Таким же образом обстояли дела и с их толкованием рождения Иисуса Христа от Девы Марии. Христиане не раз с удивлением обнаруживали, что наряду с различными ложными воззрениями на Иисуса Мухаммед учил, что Христос родился от девы [2378]. Дабы как-то объяснить столь неожиданное православие в "предтече антихриста", они сформулировали определенный принцип толкования, согласно которому "он исповедует рождение от девы по бесстыдному дерзновению и против своего желания" [2379]. Насколько Мухаммед не понимал, кем была Дева Мария, можно судить еще и потому, что он ошибочно полагал, будто христианская Троица состоит из Отца, Матери и Сына. Кроме того, в Коране Мария, мать Христа, отождествляется с Мариам, сестрой Моисея, и на это смешение христианские критики мусульманства не раз обращали внимание [2380], восклицая: "О, сколь многие лета у Девы!" [2381]. Бесспорным, однако, остававлся тот факт, что "во всем Коране самые теплые слова сказаны о Христе и Его матери. Христос предстает там как весьма самобытное существо, но Его мать описывается еще живее. Коран воодушевляет на благочестивое поклонение Марии, которого у мусульман могло бы быть больше" [2382]. Когда в ответ на доводы ислама христиане подчеркивали значение Девы в ветхозаветном пророчестве [2383], они, по крайней мере, отчасти, связывали свою мариологию с коранической. Нельзя было не признать, что "во всем Коране Мухаммед и его мать Амина не удостаиваются таких похвал, какие обращены к Господу нашему Иисусу Христу и Святой Деве Марии, Богородице" [2384]. Кроме того, они признавали, что, в отличие от некоторых христианских ересей, ислам не отвергал человеческой природы Христа, даже если и учил, что вместо Него был распят кто-то другой [2385]. Так или иначе, но даже в тех аспектах, где мусульманское учение и православная христология Церкви как будто были единомысленны, последователи ислама "заблуждались во всем, что касается Христа" [2386]. Они не видели, что, только будучи совершенным человеком и совершенным Богом, Он может оставаться предметом веры [2387].

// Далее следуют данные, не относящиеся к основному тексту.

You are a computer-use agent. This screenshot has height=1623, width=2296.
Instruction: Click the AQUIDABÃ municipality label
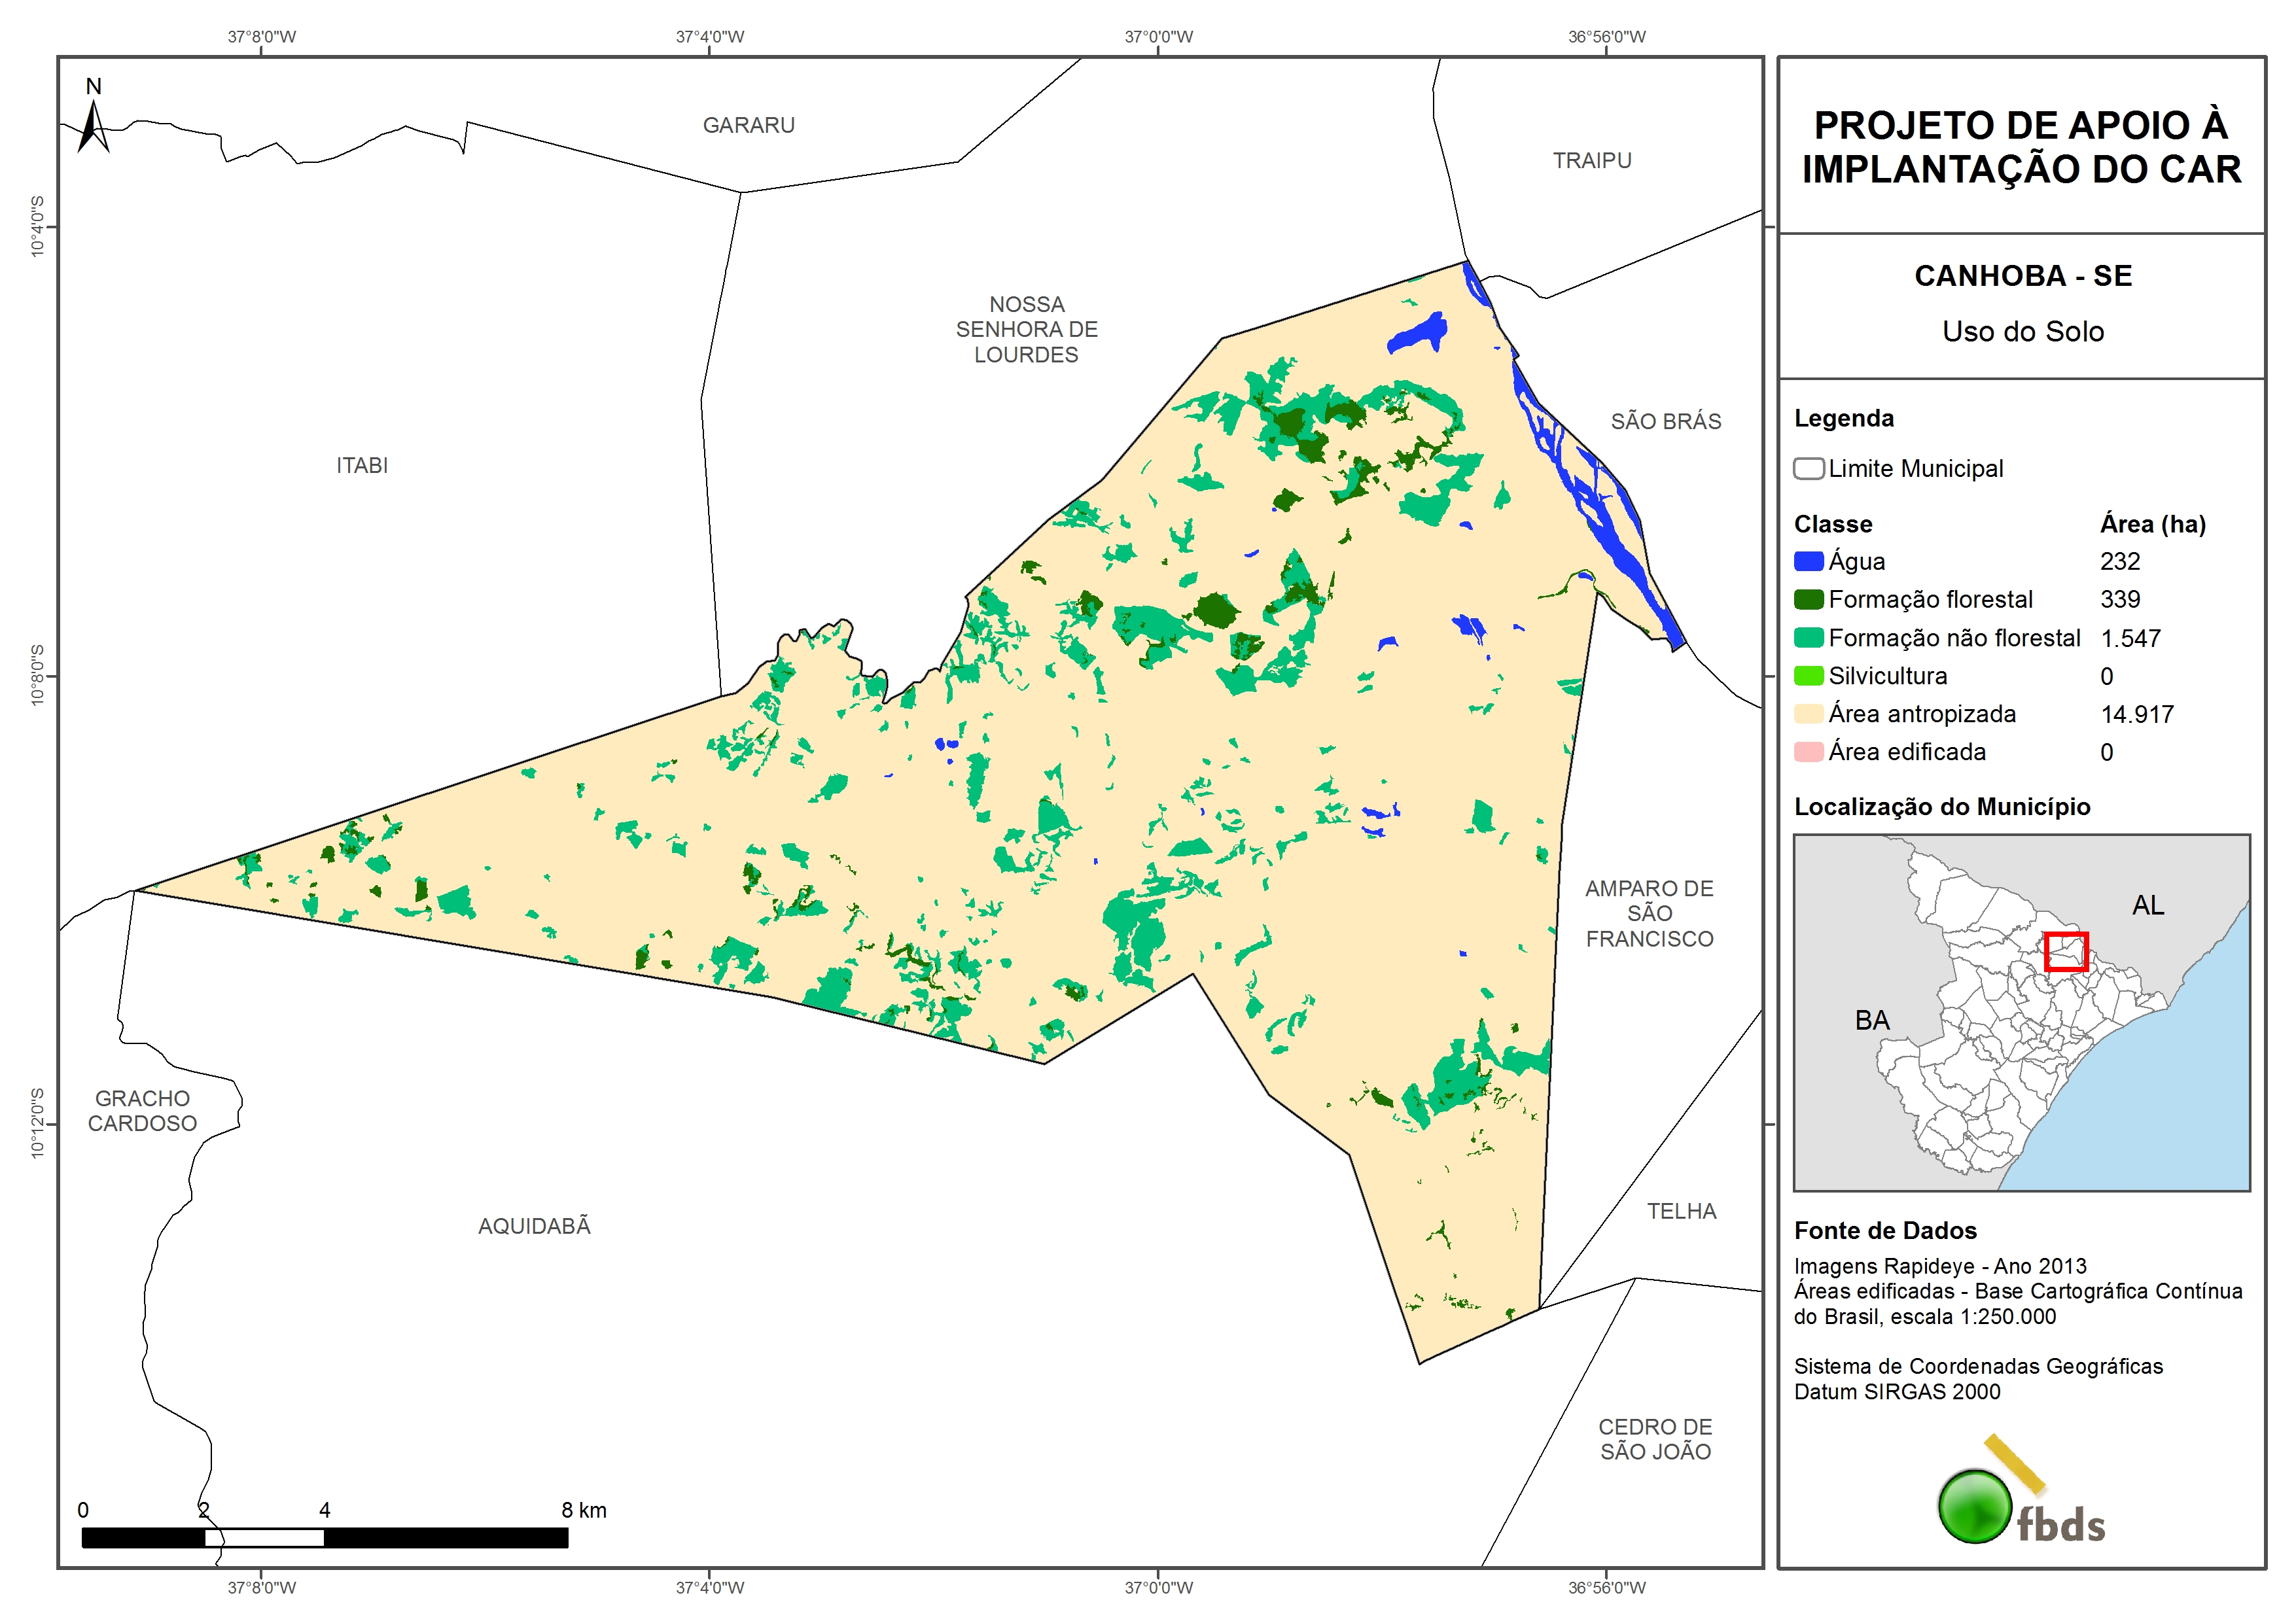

Касаясь вероучительного развития восточных пределов христианского мира, описываемого в этом томе, надо сказать, что "важнейшим" следствием противостояние исламу стала "оборонительная позиция, которую веками занимало византийское христианство". Это означало, что поглощенность литургическим культом, о котором велись споры с иконобоорцами, стала для византийских христиан столь всеобъемлющей, что они начали "ощущать такое состояние как нормальное". В богословском аспекте это служило укреплению "старого византийского стремления к консерватизму, который является основной силой и принципиальной слабостью восточного христианства". Такой консерватизм считался "последним прибежищем, дающим возможность выжить перед лицом ислама" [2388]. Таким образом, определяя себя самое перед лицом мусульманской угрозы, в некоторых отношениях восточное христианство делало это наиболее полно и адекватно, поскольку такое определение было обусловлено не внутренними нестроениями в пределах христианского мира, будь то восточного или западного, а необходимостью кратко охарактеризовать саму суть благовестия. Среди всех апологий, направленных против ислама, самым большим успехом, по-видимому, пользовался трактат "О едином пути спасения человеков", принадлежавший перу Георгия Схолария, философа- аристотелианца и ученого богослова [2389].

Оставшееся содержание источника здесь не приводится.